[Source document]:
>> BEGIN

In the same time interval, requests to "htm" pages returning the HTTP status code 304 made up for about 10% of the requests, and these requests represent the 1.5% of the total number of requests in the log.
The example above shows that a PROPCOUNT or PROPSUM function with no ON keyword is logically equivalent to using the ON keyword followed by an empty list of GROUP BY field-expressions, meaning that the percentage to be calculated should be relative to the highest hierarchical group identified by no field-expression, i.e. the whole set of input records.
In addition, it is also worth mentioning that the list of field-expressions specified after
the ON keyword must be a proper prefix of the GROUP BY field-expressions.

>> END

[Task set]:
#1 Return the part of the text on PROPCOUNT and PROPSUM that runs from "In the same" up to and including "of input records.", word for word.
#2 Name every query function and query keyword that the text on PROPCOUNT and PROPSUM mentions.
#3 Summarize the text on PROPCOUNT and PROPSUM in three sentences.
The records below come from a separate source and are unrelated to the text on PROPCOUNT and PROPSUM.

[Data supplied]:

>> BEGIN

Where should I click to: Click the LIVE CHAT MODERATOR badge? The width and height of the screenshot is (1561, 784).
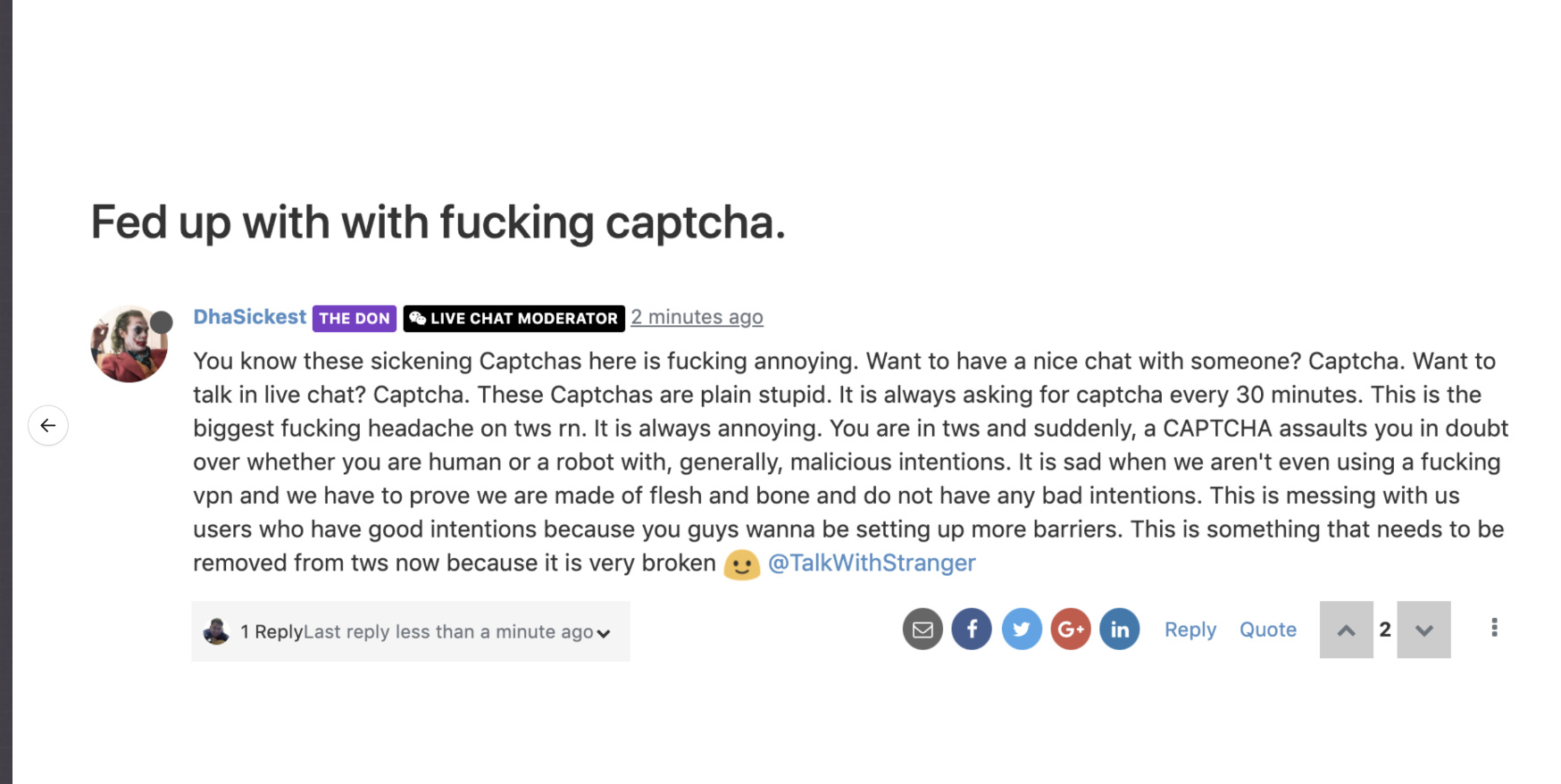pos(513,318)
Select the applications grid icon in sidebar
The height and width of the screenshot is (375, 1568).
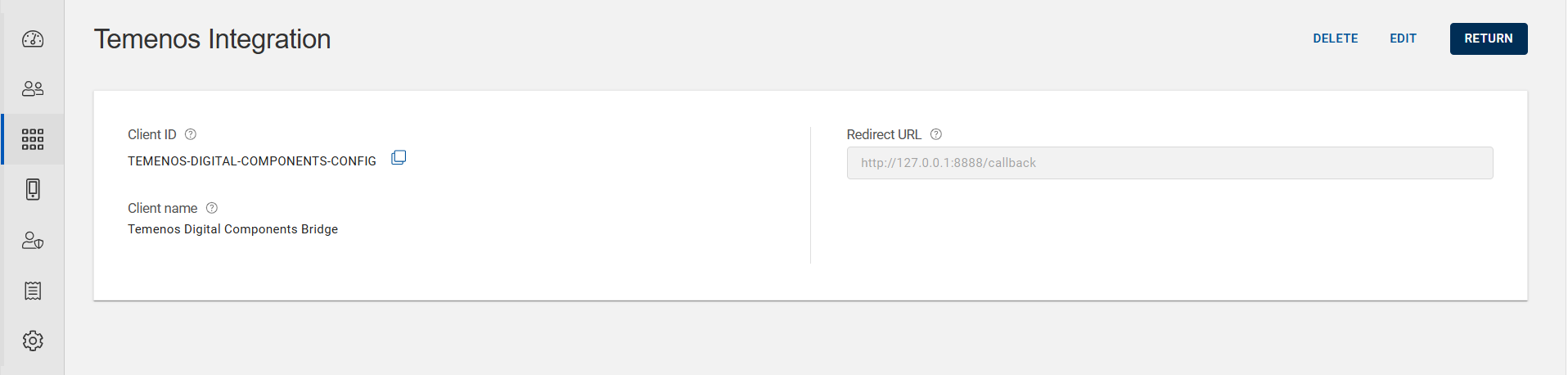point(33,139)
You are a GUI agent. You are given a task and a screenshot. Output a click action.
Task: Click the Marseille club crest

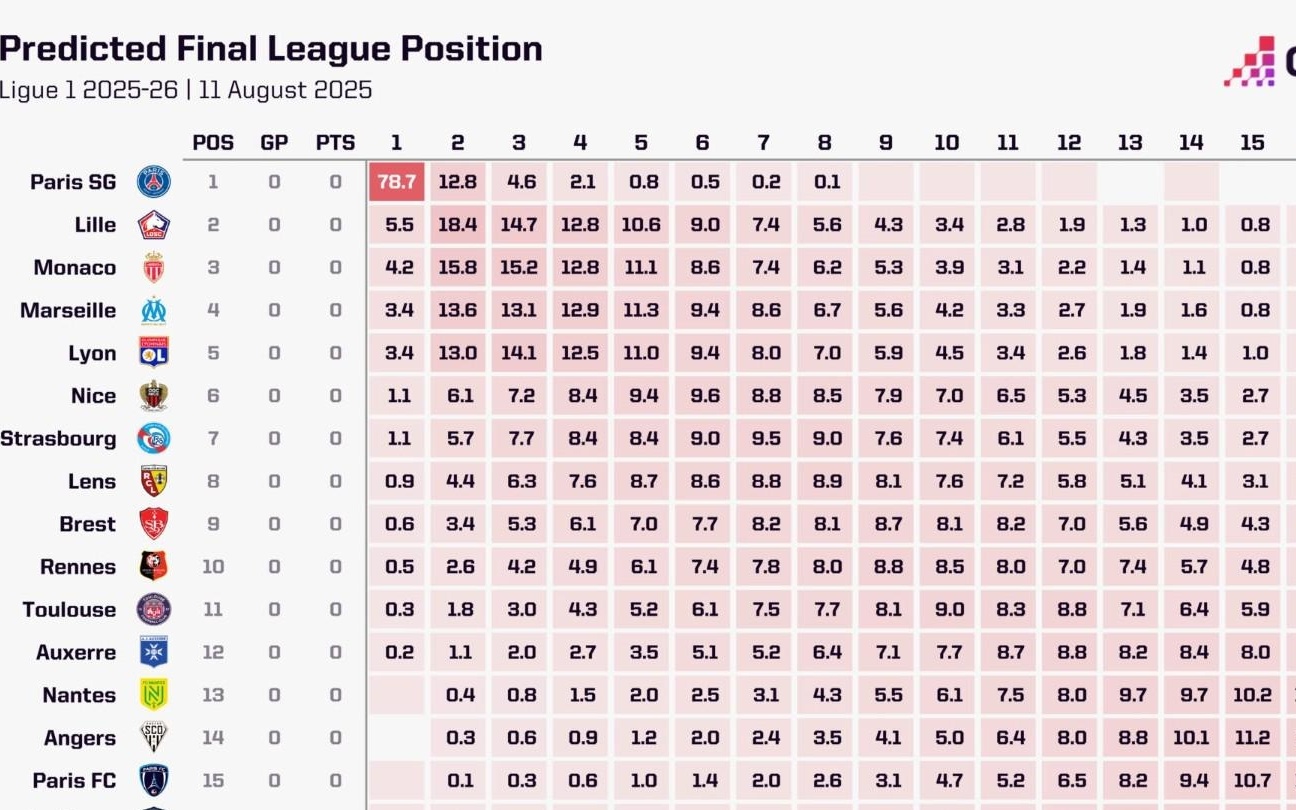tap(154, 311)
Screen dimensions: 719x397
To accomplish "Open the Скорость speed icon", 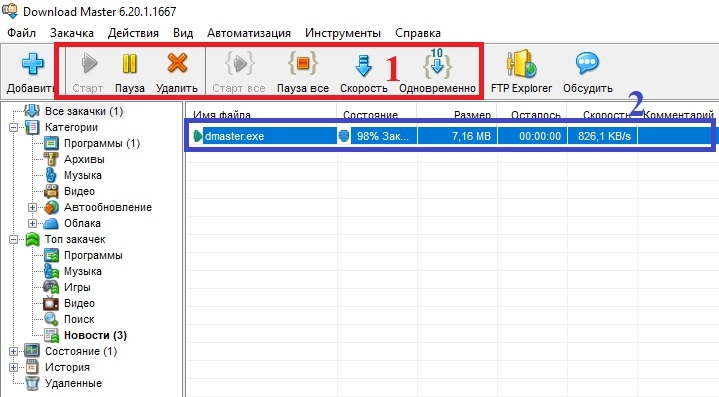I will pyautogui.click(x=364, y=65).
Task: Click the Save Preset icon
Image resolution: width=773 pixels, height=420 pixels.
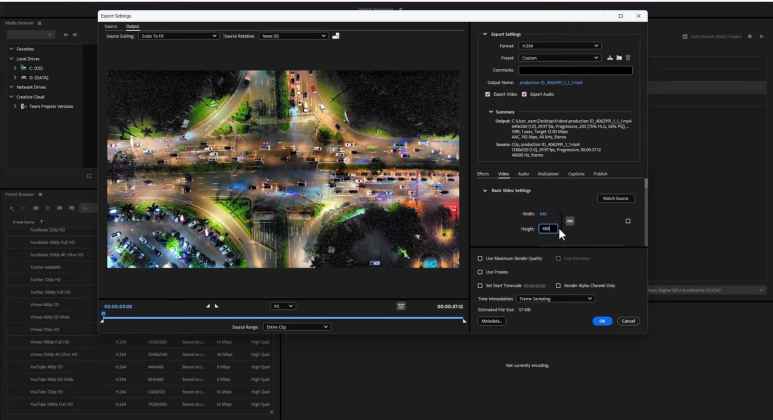Action: point(610,58)
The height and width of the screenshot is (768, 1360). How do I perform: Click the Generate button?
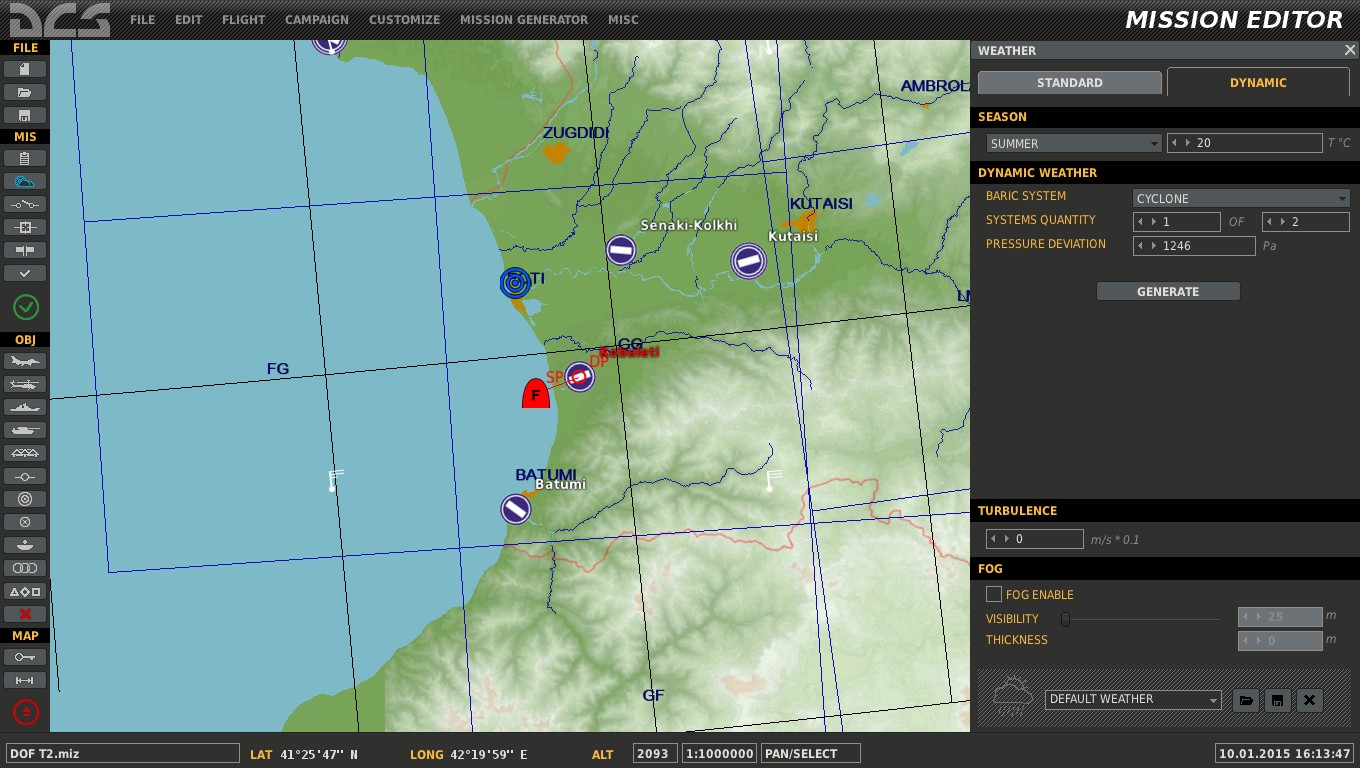click(1168, 291)
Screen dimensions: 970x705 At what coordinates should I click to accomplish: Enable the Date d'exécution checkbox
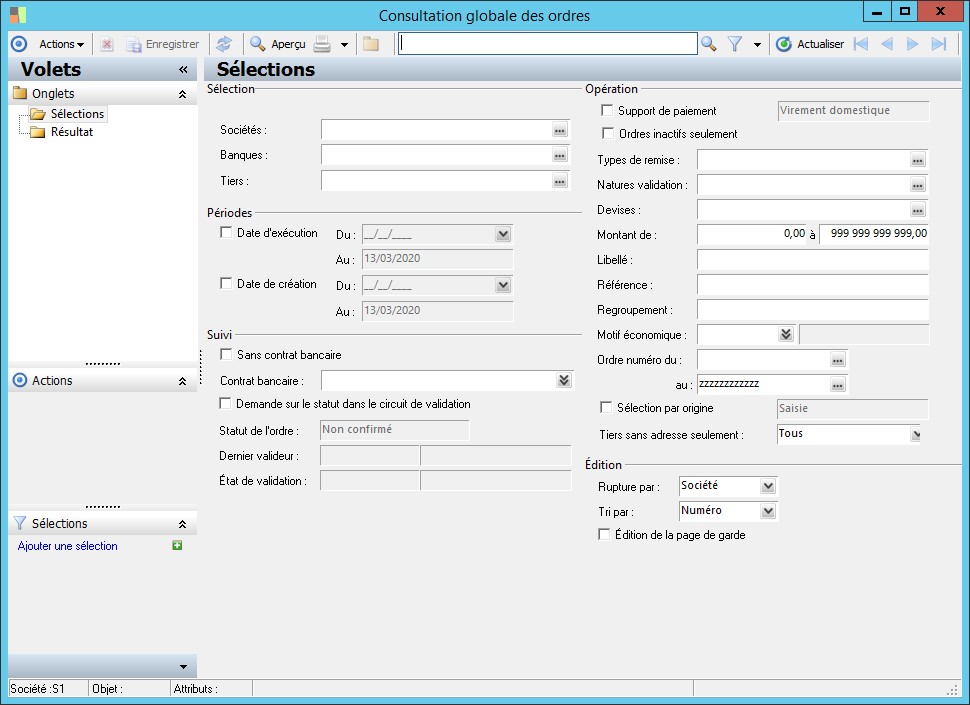pyautogui.click(x=226, y=233)
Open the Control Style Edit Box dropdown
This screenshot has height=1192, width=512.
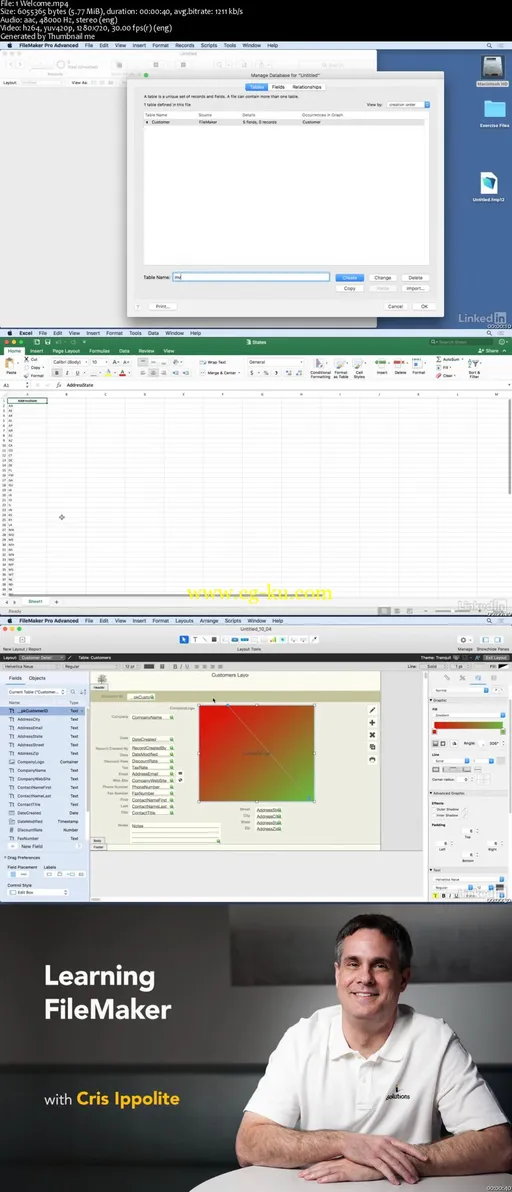click(x=38, y=892)
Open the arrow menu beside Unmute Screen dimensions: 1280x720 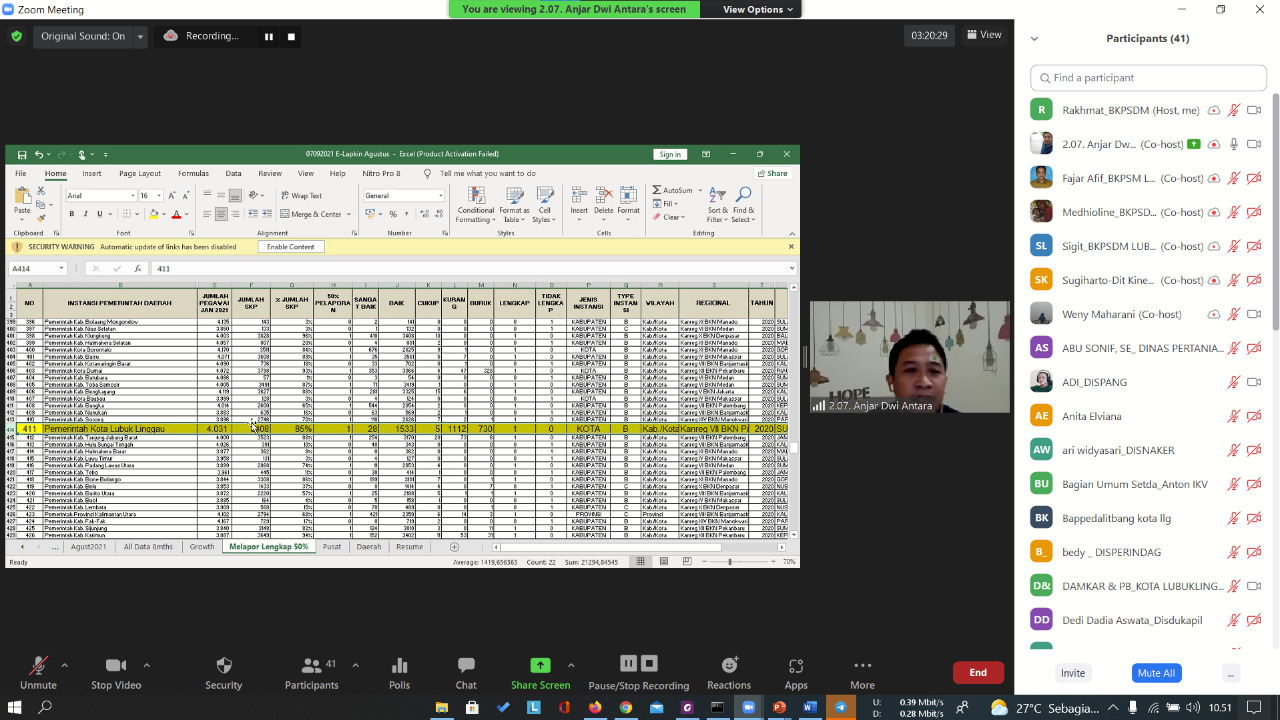point(65,665)
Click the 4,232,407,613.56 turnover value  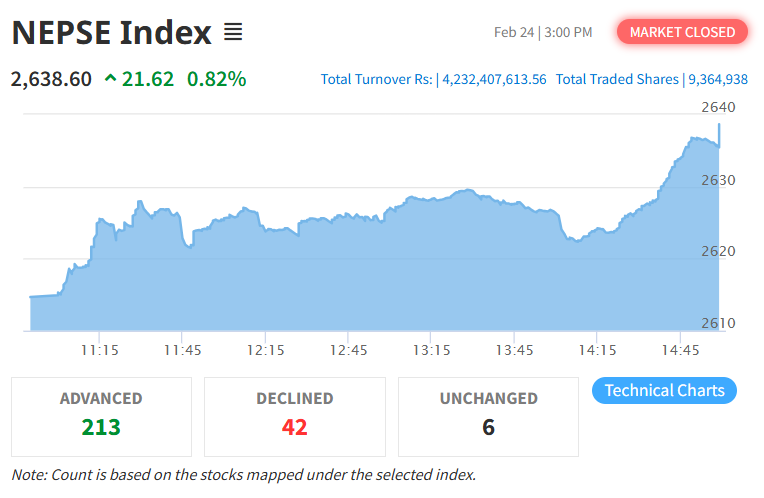(x=493, y=79)
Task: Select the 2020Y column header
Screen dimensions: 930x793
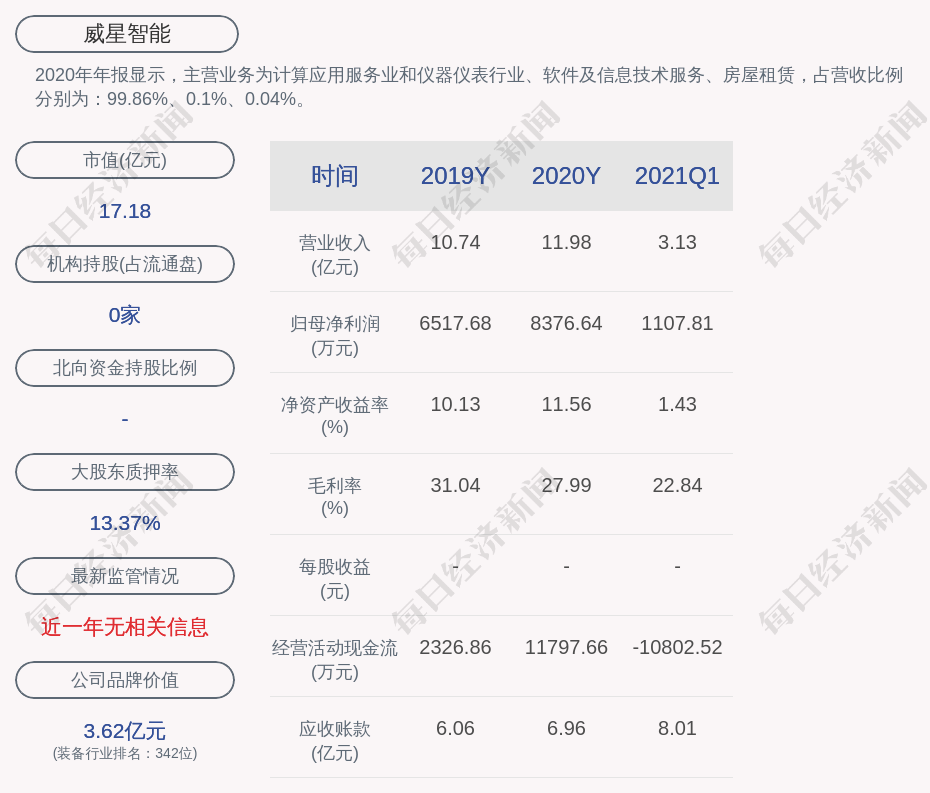Action: click(x=566, y=176)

>> END

[Outputs for the tasks]:
#1
In the same time interval, requests to "htm" pages returning the HTTP status code 304 made up for about 10% of the requests, and these requests represent the 1.5% of the total number of requests in the log.
The example above shows that a PROPCOUNT or PROPSUM function with no ON keyword is logically equivalent to using the ON keyword followed by an empty list of GROUP BY field-expressions, meaning that the percentage to be calculated should be relative to the highest hierarchical group identified by no field-expression, i.e. the whole set of input records.

#2
PROPCOUNT
PROPSUM
ON
GROUP BY

#3 In the same time interval, requests to "htm" pages that returned HTTP status code 304 made up about 10% of the requests and represent 1.5% of all requests in the log. A PROPCOUNT or PROPSUM function with no ON keyword is logically equivalent to using ON followed by an empty list of GROUP BY field-expressions, so the percentage is relative to the whole set of input records. The list of field-expressions given after ON must be a proper prefix of the GROUP BY field-expressions.